What is required
Summarize the article below on West Virginia's pattern jury instructions in two sentences.

CHARLESTON – For five years, West Virginia Supreme Court Chief Justice Menis Ketchum has been working on a project to make jury instructions easier for a lay jury to understand.
Now, his compilation of Pattern Jury Instructions for use in civil cases in West Virginia courts is for sale through the Supreme Court’s law library.
“The importance of pattern instructions is two-fold,” Ketchum said. “Right now, the lawyers and judges have to prepare their own instructions for each civil trial. And because of that, the instructions end up many times being incorrect because they are hastily prepared. Either that, or that are written in legal jargon that juries can’t understand.
“It’s important that the judges and lawyers have access to legally correct instructions that a lay jury can understand.”
Ketchum, who spent more than 40 years as a trial lawyer before being elected to the Supreme Court in 2008, said busy lawyers often don’t have enough time to craft jury instructions in plain language.
“And, honestly, most other states that have had pattern jury instructions for decades,” he said. “These instructions are just the beginning to ty to catch West Virginia up with the federal judiciary and most other states.”

Recorded data

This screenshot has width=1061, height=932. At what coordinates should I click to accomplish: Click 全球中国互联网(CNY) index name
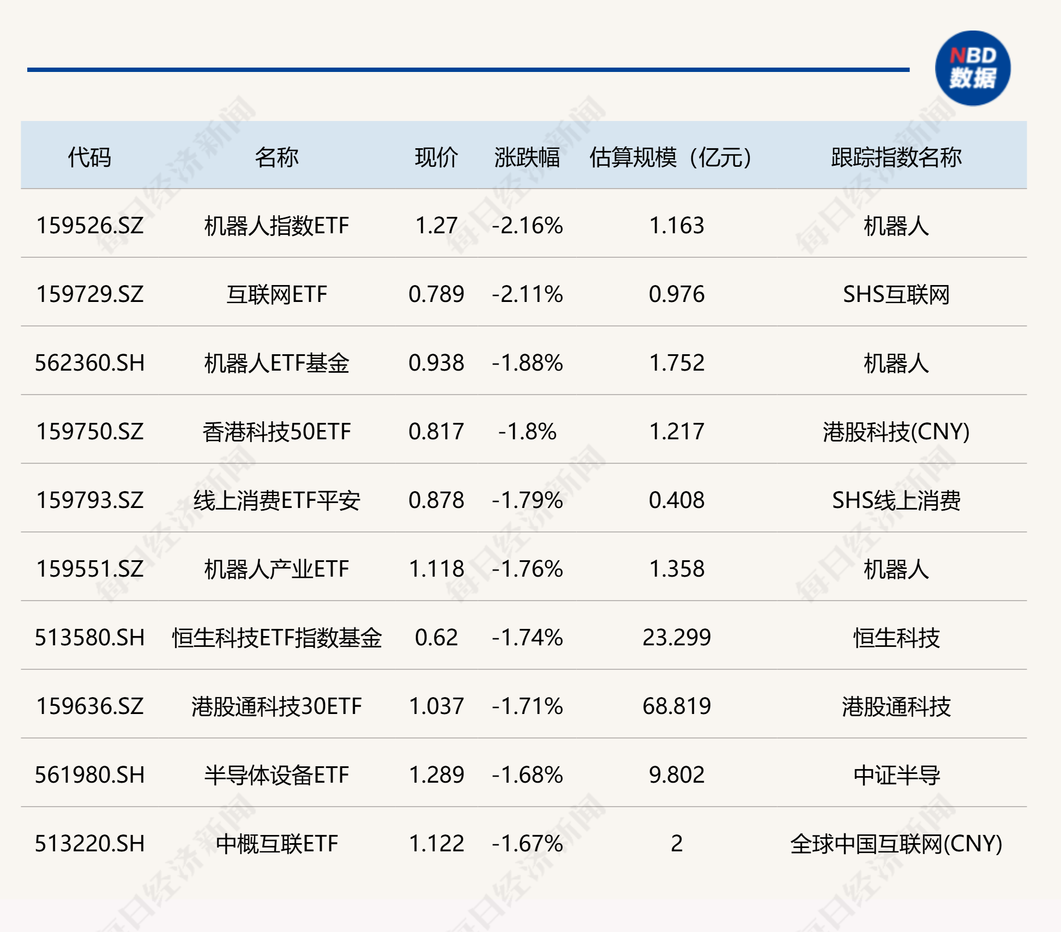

Solution
West Virginia Supreme Court Chief Justice Menis Ketchum spent five years on a project to make jury instructions easier for a lay jury to understand, and his Pattern Jury Instructions for civil cases are now for sale through the Supreme Court's law library. Ketchum said lawyers and judges currently prepare their own instructions for each civil trial, which are often incorrect because they are hastily prepared or are written in legal jargon, so the courts need legally correct instructions that a lay jury can understand.